Corporate Tycoons Want You To Make A GESTURE

Fake News written by James Baughn on Thursday, April 13, 2000

from the does-this-gesture-involve-a-certain-finger? dept.

NORTH CAROLINA -- Jon Katz is ranting about WAVE, a program designed to reduce school violence by encouraging school tattling. However, most people are ignoring a similar campaign called GESTURE (Getting Employees Stimulated To Undermine Responsible Ethics) to remove ethics and social responsibility from corporations. "School violence is unwanted. Corporate ethics is also unwanted. It's time to take a stand against employees who let profit take a back seat to values," said a spokesman for Blackerton, the corporation behind the new campaign.

Blackerton has established a site at GestureAmerica.com for the new program. Employees who suspect co-workers or bosses of unusual behavior can post anomymous tips at the site and possibly win prizes. GESTURE defines unusual behavior as "anything that might lead to the inappropriate spread of ethics, morality, social responsibility, fairness, virtue, integrity, or honor into the for-profit corporate environment."

According to the GESTURE site, corporate ethics is a growing problem, much like a weed. "All corporations have a duty to their shareholders to make as much money as possible," states one online pamphlet titled, "Tip Your Cap to Capitalism". "Anything that gets in the way of profit must be eliminated. Do you think Bill Gates would be the richest man today if he actually cared about values? Yeah, right!"

Among the warning signs the GESTURE campaign wants employees to be on the lookout for include:

  • Donating company money to charities for purposes other than tax-writeoffs.

  • Adopting Open Source software. Said one GESTURE spokesweasal, "The idealism behind the Free Software Foundation has no place in business. Linux, Apache, and other 'free speech' software is a subversive meme that could destroy everything Adam Smith held dear. Anyone who is connected with this virus in any way should be re-educated as swiftly as possible to prevent values from creeping into business."

  • Using phrases like "that's not right", "I can't with good conscious do that" or "I have principles to live up to" at business meetings. Such people are obviously using other critieria besides money in making decisions, a definite no-no.

  • Displaying a concern for the environment, for human rights, or for any other non-profit-making cause. "If a manager starts complaining about the sweatshops the company operates in El Salvador, it's time to fire him before he ruins everything," says one GESTURE pamphlet.

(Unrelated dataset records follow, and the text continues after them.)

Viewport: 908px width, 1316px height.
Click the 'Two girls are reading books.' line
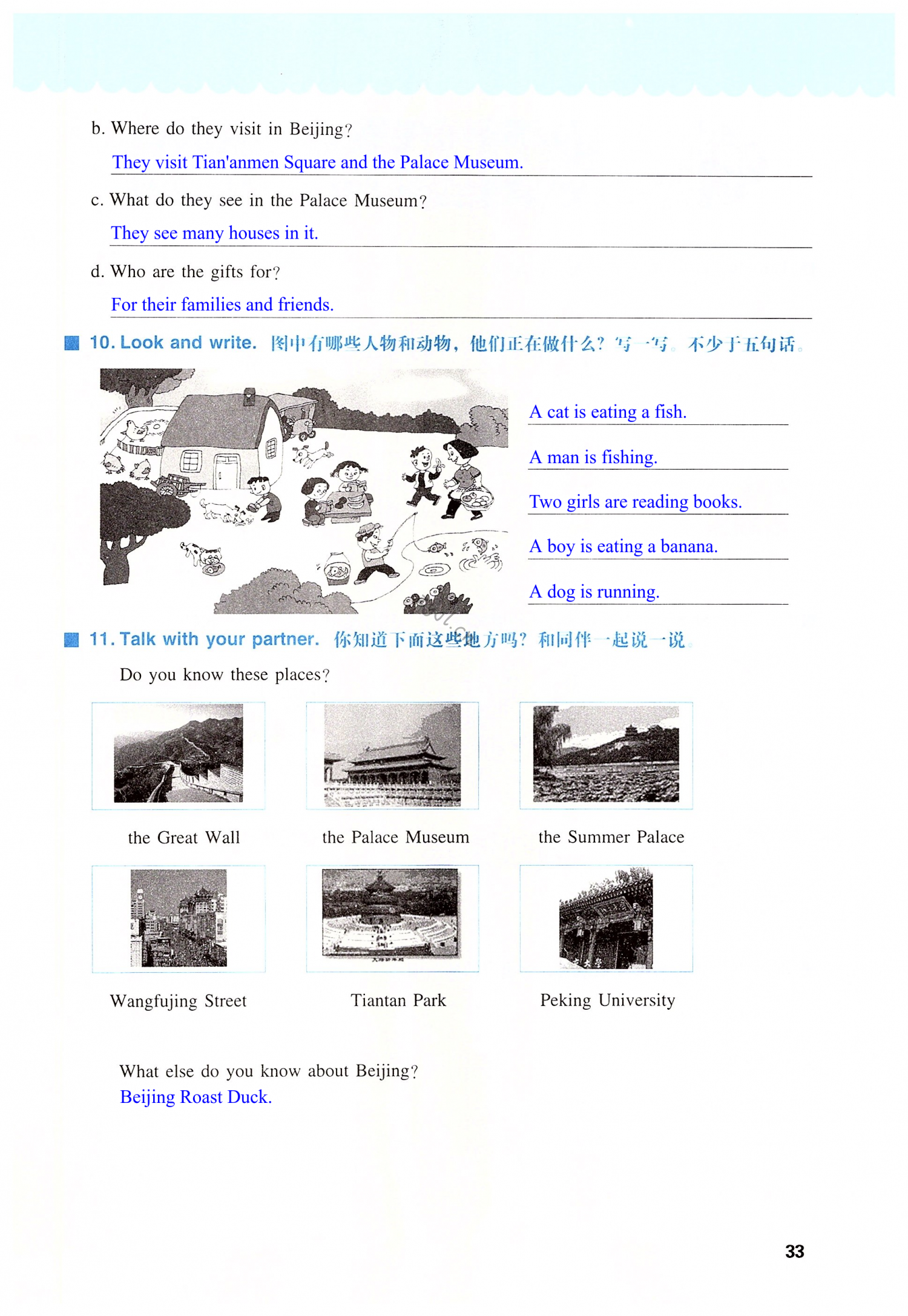coord(636,502)
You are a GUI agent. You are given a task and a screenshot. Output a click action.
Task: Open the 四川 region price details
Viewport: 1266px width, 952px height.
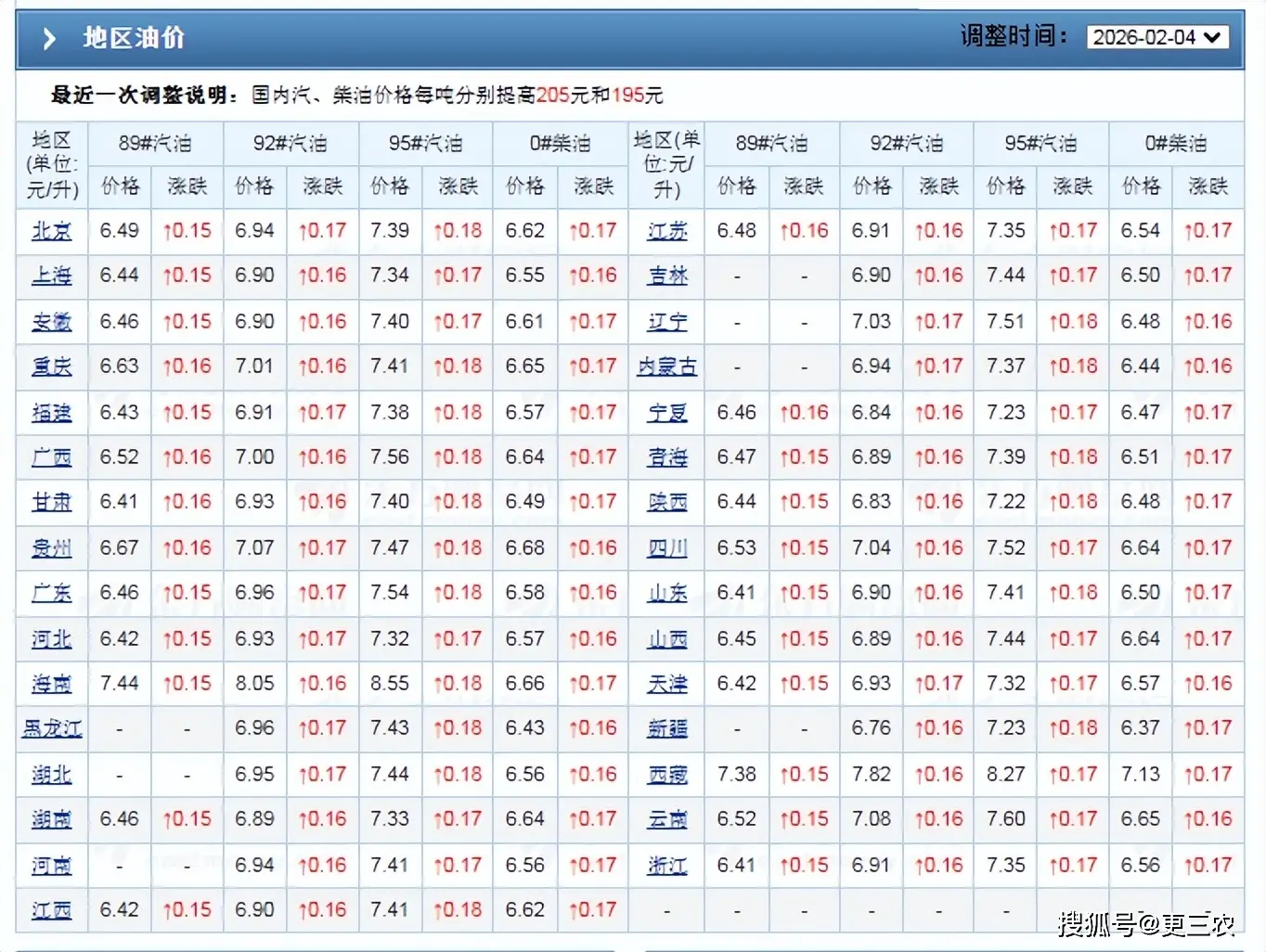pos(667,547)
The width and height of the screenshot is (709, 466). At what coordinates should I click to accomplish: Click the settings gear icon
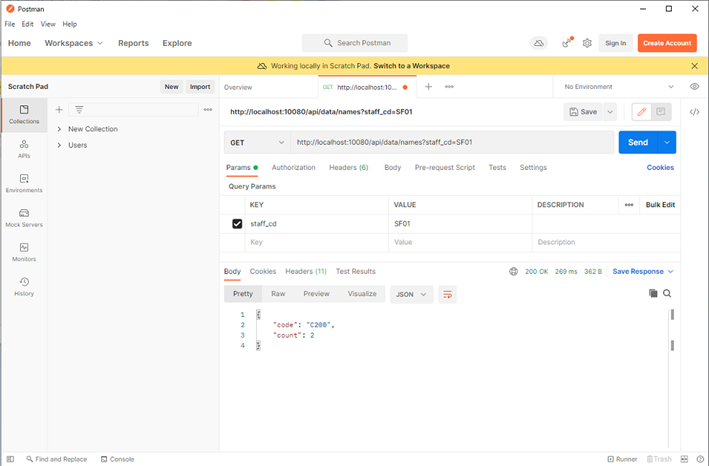(587, 43)
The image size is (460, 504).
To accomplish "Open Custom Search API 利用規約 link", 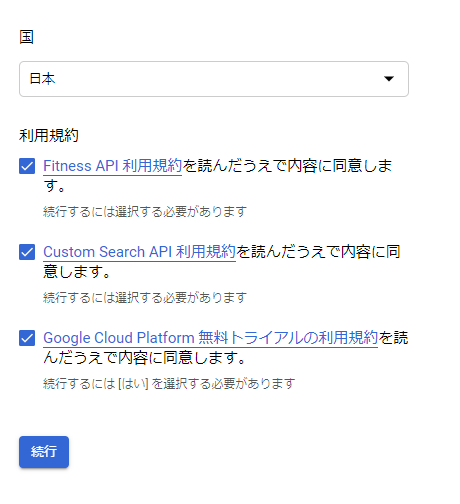I will click(140, 252).
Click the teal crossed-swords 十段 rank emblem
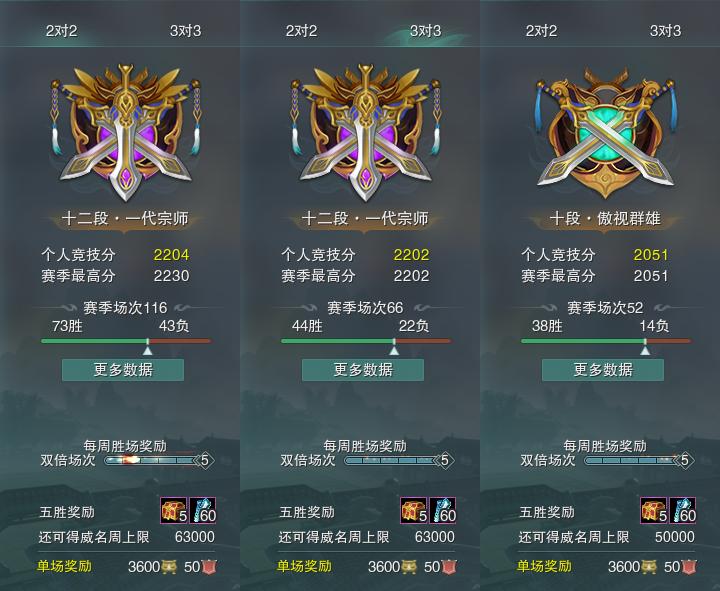Screen dimensions: 720x591 605,133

  • Embracing competition to help make products better and cheaper for consumers. "We just can't have that," a GESTURE staffer said. "Eliminating competition is not evil. What's good for Microsoft is good for the country."

The GESTURE Campaign will be running a series of nationally aired TV commercials promoting their cause and holding up such corporations as Microsoft, Nike, and the MPAA as corporate roles models.